In the afternoon, Livedoor said the company will do its utmost to examine the matter and will make public the results of its investigations as soon as possible.

The investigative sources said Livedoor added a total of 2.4 billion yen in profits to its financial statement to cover the loss, such as through creating false sales figures and taking in profits of several companies effectively under its control.

Royal Shinpan Co., a consumer credit firm now called Livedoor Credit Co., and Cueznet Co., an online matchmaking services provider, are among such companies used in the scheme, the sources said.

During the 2004 business year, the companies were not yet under the umbrella of Livedoor, and their accounting books were therefore not part of the company.

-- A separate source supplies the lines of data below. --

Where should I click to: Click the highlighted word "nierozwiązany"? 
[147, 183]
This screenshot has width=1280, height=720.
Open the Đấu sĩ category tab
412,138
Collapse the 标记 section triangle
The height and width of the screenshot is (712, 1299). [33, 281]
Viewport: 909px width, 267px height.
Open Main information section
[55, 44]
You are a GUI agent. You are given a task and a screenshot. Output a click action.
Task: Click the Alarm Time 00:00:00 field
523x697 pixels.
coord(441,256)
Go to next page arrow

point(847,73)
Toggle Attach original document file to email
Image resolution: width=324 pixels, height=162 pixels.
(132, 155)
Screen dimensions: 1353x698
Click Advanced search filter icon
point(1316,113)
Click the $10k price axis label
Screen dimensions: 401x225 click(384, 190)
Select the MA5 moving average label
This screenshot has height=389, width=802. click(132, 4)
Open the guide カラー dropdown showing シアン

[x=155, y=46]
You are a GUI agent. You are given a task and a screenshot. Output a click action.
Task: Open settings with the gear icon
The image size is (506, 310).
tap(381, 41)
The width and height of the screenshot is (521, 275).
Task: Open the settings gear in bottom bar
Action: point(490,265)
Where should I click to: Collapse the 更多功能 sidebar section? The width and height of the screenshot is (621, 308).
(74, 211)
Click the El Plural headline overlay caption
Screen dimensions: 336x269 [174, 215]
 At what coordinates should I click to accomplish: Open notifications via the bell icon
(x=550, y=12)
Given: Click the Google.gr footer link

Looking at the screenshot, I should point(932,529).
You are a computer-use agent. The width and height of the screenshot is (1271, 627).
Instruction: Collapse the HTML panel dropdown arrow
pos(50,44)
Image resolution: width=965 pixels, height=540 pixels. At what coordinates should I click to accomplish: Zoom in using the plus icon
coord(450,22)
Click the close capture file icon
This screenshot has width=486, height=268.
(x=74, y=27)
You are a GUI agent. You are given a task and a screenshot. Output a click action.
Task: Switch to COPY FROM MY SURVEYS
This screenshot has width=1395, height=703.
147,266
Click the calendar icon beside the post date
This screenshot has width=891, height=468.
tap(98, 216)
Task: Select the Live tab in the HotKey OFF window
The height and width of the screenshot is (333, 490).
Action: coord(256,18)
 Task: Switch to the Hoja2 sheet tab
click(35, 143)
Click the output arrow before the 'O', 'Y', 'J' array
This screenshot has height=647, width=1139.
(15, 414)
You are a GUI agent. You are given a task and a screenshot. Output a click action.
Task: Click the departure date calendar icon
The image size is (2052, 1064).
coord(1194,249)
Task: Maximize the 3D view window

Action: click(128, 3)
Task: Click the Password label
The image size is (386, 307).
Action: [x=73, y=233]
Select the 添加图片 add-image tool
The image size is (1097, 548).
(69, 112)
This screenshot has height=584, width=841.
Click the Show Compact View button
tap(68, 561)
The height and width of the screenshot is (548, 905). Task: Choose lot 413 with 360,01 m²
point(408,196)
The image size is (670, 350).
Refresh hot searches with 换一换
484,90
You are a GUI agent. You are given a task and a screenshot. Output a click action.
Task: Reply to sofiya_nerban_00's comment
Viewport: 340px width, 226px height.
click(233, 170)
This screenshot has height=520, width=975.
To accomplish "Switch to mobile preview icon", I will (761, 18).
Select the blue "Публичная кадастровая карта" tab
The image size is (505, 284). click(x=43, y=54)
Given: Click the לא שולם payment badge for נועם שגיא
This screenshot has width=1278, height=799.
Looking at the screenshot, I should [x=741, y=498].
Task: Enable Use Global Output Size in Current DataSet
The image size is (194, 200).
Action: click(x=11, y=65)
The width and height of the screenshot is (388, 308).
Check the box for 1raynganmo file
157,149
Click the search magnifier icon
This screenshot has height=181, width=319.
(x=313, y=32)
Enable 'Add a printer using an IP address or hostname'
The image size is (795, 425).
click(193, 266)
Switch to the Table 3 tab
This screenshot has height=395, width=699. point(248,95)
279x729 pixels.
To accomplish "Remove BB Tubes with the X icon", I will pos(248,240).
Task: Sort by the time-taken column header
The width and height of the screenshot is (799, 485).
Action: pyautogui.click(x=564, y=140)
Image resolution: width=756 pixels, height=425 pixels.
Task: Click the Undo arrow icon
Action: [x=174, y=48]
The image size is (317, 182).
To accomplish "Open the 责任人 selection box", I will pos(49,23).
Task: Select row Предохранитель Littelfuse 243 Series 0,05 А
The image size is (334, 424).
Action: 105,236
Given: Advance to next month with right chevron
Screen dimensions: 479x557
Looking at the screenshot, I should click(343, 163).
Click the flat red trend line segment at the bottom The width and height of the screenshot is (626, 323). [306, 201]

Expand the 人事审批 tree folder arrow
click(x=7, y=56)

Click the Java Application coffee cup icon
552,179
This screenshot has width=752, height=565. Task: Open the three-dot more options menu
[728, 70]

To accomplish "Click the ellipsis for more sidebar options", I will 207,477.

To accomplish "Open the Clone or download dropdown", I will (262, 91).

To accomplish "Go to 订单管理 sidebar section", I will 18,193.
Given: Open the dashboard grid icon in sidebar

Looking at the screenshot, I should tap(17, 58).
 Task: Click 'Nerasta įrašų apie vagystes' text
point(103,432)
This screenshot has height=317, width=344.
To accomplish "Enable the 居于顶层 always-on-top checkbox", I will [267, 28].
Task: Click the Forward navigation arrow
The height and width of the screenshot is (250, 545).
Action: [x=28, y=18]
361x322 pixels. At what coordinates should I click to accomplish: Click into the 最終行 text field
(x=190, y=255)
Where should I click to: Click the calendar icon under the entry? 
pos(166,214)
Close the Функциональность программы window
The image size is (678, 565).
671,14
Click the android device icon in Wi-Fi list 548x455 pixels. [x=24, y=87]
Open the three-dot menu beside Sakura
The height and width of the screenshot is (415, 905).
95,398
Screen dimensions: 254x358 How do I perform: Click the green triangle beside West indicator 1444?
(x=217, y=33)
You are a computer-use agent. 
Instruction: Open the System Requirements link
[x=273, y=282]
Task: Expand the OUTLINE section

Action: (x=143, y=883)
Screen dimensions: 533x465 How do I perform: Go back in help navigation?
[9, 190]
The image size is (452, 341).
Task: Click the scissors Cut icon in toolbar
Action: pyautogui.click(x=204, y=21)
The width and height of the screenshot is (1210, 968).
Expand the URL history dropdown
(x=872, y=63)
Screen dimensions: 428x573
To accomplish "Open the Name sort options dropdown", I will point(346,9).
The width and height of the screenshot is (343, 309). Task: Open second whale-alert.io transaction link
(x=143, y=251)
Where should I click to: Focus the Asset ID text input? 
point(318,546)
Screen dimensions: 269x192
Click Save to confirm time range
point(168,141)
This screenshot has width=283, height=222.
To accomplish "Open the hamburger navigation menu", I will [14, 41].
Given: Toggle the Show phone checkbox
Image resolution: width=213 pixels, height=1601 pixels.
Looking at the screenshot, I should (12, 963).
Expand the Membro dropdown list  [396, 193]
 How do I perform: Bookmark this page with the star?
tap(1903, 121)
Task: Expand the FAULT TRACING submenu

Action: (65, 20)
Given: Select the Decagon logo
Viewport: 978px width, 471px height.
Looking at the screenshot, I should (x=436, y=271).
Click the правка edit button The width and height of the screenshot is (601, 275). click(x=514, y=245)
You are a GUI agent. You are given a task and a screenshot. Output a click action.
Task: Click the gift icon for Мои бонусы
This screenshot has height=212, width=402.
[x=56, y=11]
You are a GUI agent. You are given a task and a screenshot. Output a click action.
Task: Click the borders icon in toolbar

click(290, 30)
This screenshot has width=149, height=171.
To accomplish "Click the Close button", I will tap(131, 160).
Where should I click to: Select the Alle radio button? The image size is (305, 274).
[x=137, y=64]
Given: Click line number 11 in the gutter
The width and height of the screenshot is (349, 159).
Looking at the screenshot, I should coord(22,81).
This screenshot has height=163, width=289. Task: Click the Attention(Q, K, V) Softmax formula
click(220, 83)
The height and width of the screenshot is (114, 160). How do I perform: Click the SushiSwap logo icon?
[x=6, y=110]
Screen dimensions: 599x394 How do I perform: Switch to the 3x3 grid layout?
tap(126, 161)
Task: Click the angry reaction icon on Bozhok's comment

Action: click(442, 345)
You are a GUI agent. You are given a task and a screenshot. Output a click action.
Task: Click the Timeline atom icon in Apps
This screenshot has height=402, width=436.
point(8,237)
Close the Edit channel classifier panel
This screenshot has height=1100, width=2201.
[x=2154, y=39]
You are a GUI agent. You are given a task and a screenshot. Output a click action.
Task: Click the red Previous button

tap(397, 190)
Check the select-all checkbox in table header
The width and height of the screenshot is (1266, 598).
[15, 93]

On Aug. 30, 2004, Livedoor announced it would turn Royal Shinpan into a wholly owned subsidiary, and made a similar announcement with regard to Cueznet on Sept. 3.

Although their buyouts were completed through stock swaps in October and November, respectively, the companies’ profits were added to Livedoor’s earnings for the business year.

The period during which Livedoor is suspected of being involved in such manipulation overlaps with the time when its financial strength was often compared with its larger rival Rakuten Inc. in connection with their efforts to enter the Japanese professional baseball business.

The buyouts of Royal Shinpan and Cueznet were carried out by using an investment unit, the same strategy taken by Livedoor’s subsidiary ValueClick Japan Inc., now called Livedoor Marketing Co., when it took over a publisher in 2004, the sources said.

The investment arm used for Royal Shinpan’s buyout was Japan M&A Management Co., the sources said, adding the prosecutors have searched the investment arm and its parent H.S. Securities Co.

On Monday, prosecutors raided Livedoor’s headquarters on suspicion that a group firm released inflated earnings results and engaged in other illegal business conduct in a bid to boost its stock prices.

ValueClick Japan is suspected of having padded its sales and profits for its earnings report released in November 2004.